I unloaded my bags and proceeded to check in. There was a slight bit of hassle with the bags. After they had been through a scanner, an attendant loaded them onto a trolley, and then asked money for it later. It was 2birr (17p), but that is a lot here for what they did. I will have to look out for that one and tell them that I don't need help, that's why I have a bag with wheels.

While waiting in the departure lounge, two men (one young and one old) went out onto the grass by the runway. A member of staff waited for them by the door. I watched as they seemed to pick up some of the grass and tie their shoe laces. I couldn't see their feet and it would probably have helped to realise that they were removing their shoes. They then went through a practiced sequence of actions with the younger man always slightly behind the older man. Maybe they were related or there was some other form of authority here. I then realised that they must have been performing some ritual for prayer. Looking back it is obvious, at the time I just wondered what they were doing, and why the had both tied their shoe laces.

The flight to Addis was quite pleasant. The plane was quite small, had two propellors, and a problem with its trays. It seemed that many of the trays wouldn't stay upright against the chair in front. Mine was one of them, so I had to relent and let it remain down for the whole flight.

As the flight progressed, I was able to see the landscape changing slightly from predominantly brown to green. The region that I am in is normally one that is affected by drought and it certainly seems to be becoming more of a problem, but maybe people are talking about it more because the big rains should be coming but there hasn't been much sign of them.

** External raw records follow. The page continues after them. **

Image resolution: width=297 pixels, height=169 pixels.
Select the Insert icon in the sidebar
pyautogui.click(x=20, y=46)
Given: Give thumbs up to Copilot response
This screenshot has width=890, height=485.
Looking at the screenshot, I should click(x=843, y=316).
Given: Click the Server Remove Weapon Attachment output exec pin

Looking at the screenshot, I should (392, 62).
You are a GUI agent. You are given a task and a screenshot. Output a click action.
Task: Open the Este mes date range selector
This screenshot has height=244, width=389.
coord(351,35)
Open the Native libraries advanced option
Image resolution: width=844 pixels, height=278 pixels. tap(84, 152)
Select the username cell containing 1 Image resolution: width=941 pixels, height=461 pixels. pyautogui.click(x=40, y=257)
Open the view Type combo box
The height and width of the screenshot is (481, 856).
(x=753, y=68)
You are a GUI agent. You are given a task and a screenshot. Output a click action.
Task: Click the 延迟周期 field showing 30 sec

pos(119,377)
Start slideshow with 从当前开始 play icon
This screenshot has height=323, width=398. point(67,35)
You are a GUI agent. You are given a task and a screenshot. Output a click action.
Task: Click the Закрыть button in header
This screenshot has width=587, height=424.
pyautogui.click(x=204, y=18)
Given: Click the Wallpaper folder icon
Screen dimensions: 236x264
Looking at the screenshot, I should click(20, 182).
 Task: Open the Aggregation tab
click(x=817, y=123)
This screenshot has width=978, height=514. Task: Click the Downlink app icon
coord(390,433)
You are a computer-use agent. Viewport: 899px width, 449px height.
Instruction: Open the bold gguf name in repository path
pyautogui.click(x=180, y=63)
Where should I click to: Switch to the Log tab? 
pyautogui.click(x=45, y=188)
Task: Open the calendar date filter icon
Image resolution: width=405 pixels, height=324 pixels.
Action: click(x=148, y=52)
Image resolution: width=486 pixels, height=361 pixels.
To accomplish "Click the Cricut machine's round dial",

I arrived in Addis and got a taxi to the Yonnas (the hotel normally used by VSO). That evening I was absolutely amazed by a television. There were only three channels but one was playing western music videos and I was transfixed. I must admit to having the same experience in hotels in England. There is something about music videos that makes me want to watch.

The next day I headed into VSO to pick up things like my passport and money. I had a few jobs to do there with their computers, and then contacted another VSO to arrange a meeting with them and some of the other people from the same intake. I met Lynn in the bar that night. She is working in Addis, although she has the opposite problem to me. She doesn't have enough work to do. It was nice, but very odd to smell western perfume. I know it's an odd thing to notice, but then I am writing the things that are different. It was so good to chat to another VSO from my intake and to get our problems out in the air. Mine being too much work and the wrong kind of teaching. Her's was not enough work, amongst others.

The next day I met up with four of the volunteers working in Addis and we headed to the NGO fair. An NGO is a non governmental organization, such as VSO. This was basically just a 'ferenj fest'. I had never seen so many white faces together and so many 4x4s parked outside. This is how the 'other half' live. As VSOs we do not get the luxuries of other workers or ex-pats, although our salary is normally good for a local salary. The fair was selling mostly touristy stuff, and I got some tat for friends back home. I also had a very small tub of mango ice cream.

That night we went to a party held in one of the Addis VSO's houses. They all seem to be huge here and really nice, but I know that isn't the case in general. After all you wouldn't have a party in one of the dives. It was for a VSO who was leaving to go back to Canada the next day (on the same flight as me). She had got married to a habesha and the highlight of the evening was to be the wedding videos. We tried desparately to leave and managed to escape after only a few minutes of video. It was a relief to get back to the hotel.